Safeguarding is also a concern, with the reduction in face-to-face appointments reducing GPs’ ability to spot signs of poor mental health or abuse. The charity SOS Silence of Suicide says helpline call volumes spiked by 670 per cent in December, with UK male suicides at their highest level in 20 years. An inquest for one victim, Craig Murray, 41, ruled that the sales executive’s lack of face-to-face contact with experts was a “missed opportunity” in the events before his death last May.
There are similar concerns for domestic abuse victims, says Amy Glover from Solace Women’s Aid. Over the first lockdown, her helpline experienced a period of “deathly silence” but there was a “massive surge in referrals” when restrictions eased. July was their busiest month to date.

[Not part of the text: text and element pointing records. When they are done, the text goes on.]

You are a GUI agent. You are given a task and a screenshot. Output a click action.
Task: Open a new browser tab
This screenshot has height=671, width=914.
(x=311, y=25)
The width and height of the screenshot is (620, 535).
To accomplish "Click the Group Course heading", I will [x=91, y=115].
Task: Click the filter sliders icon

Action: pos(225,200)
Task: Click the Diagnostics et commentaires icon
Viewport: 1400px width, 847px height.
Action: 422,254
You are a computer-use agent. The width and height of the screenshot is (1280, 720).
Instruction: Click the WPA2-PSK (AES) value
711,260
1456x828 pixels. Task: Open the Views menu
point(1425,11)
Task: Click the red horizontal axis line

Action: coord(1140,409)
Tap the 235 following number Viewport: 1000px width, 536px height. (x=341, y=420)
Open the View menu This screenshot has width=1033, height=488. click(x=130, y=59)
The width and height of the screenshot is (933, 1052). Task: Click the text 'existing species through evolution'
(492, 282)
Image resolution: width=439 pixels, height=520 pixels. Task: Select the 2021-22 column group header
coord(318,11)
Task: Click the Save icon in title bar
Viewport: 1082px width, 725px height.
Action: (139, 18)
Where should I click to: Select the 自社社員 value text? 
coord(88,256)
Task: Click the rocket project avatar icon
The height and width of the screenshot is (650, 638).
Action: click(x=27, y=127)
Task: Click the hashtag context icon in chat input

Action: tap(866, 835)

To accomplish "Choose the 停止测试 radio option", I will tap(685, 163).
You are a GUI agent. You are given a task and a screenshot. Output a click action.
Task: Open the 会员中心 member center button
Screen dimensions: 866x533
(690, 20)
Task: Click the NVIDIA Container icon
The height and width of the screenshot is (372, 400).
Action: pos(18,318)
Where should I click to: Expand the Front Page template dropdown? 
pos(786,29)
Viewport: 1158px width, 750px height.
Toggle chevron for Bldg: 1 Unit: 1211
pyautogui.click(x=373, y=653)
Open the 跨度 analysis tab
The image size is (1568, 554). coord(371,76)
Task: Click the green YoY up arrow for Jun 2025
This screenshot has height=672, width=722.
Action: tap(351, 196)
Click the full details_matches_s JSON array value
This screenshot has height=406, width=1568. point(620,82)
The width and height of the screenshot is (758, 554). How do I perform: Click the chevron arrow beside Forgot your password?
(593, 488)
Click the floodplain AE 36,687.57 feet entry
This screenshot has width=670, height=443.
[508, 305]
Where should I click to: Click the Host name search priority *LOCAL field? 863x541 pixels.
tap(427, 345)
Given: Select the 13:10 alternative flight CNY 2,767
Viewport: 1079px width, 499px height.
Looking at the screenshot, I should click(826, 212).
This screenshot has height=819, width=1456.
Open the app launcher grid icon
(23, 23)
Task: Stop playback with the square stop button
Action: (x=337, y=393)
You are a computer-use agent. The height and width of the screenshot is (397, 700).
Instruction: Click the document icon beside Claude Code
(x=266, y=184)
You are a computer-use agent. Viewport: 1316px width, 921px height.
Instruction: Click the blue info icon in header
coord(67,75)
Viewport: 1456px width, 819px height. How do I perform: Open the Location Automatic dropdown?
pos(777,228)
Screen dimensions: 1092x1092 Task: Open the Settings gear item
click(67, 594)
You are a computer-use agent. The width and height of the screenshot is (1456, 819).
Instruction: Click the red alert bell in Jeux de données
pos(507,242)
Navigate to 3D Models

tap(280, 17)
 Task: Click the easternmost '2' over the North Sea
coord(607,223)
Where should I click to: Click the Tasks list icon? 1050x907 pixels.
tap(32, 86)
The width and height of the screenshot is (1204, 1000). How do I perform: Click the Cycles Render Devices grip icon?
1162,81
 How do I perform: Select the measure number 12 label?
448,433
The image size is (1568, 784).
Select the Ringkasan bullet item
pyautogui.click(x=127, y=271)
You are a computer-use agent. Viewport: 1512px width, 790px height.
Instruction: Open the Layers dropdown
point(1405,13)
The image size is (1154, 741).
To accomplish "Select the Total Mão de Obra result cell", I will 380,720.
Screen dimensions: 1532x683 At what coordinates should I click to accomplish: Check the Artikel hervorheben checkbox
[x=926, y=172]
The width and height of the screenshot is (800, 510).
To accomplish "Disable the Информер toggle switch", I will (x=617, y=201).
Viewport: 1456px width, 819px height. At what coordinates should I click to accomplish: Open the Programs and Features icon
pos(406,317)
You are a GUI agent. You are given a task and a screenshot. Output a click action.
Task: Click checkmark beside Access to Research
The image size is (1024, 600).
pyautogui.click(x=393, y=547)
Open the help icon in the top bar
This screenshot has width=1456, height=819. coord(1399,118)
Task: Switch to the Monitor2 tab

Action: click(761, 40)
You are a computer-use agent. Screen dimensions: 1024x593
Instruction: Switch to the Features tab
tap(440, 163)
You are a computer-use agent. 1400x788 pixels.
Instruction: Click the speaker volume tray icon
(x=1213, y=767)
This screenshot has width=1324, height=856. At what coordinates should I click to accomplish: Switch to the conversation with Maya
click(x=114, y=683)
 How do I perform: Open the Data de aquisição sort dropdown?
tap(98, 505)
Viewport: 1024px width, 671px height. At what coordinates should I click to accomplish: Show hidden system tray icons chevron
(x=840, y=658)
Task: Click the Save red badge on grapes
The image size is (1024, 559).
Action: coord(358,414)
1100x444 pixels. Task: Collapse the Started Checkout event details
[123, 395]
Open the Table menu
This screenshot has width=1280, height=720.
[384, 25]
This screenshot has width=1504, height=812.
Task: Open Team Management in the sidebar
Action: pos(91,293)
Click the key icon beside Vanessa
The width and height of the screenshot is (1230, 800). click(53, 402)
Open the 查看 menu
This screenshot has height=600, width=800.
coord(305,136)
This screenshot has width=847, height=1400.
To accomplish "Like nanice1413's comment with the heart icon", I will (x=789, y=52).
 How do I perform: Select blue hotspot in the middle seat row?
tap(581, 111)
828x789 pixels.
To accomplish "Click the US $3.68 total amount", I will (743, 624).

Referrals from the NSPCC helpline to agencies in London about children living with domestic abuse have also risen by more than 40 per cent in the pandemic, with signs no longer able to be picked up by schools, GPs, youth groups and grandparents. In the more visible of these cases, abuse is now being reported by neighbours, postmen and even Deliveroo drivers, says Denise Ellis, an NSPCC helpline volunteer. But many are not. Ellie*, an Oxford graduate who experienced domestic abuse as a child, says “things could have gone very seriously wrong” if she’d been growing up during the school closures. She and her brother endured physical and mental abuse, which was eventually picked up by teachers.
Glover points to alternative reporting services such as asking for “ANI” (Action Needed Immediately) in participating pharmacies, and organisations like Crisis Text Line, Sign Health and YoungMinds have texting helplines for those who don’t feel safe to phone.
For those at risk of other health issues such as cancer or heart disease, the message is simple: keep contacting your GP, says Labour MP and A&E doctor Rosena Allin-Khan, who is campaigning for the public to keep accessing services in lockdown. Patients must not be deterred by potential waiting times or concerns of overloading staff, she insists. “Our doors are always open.”
Anyone in need of cancer support can call the Macmillan Support Line on 0808808 00 00, which is open 7 days a week, 8am-8pm, or visit Macmillan’s Online Community. Those who are experiencing cancer symptoms should contact their GP as a matter of urgency.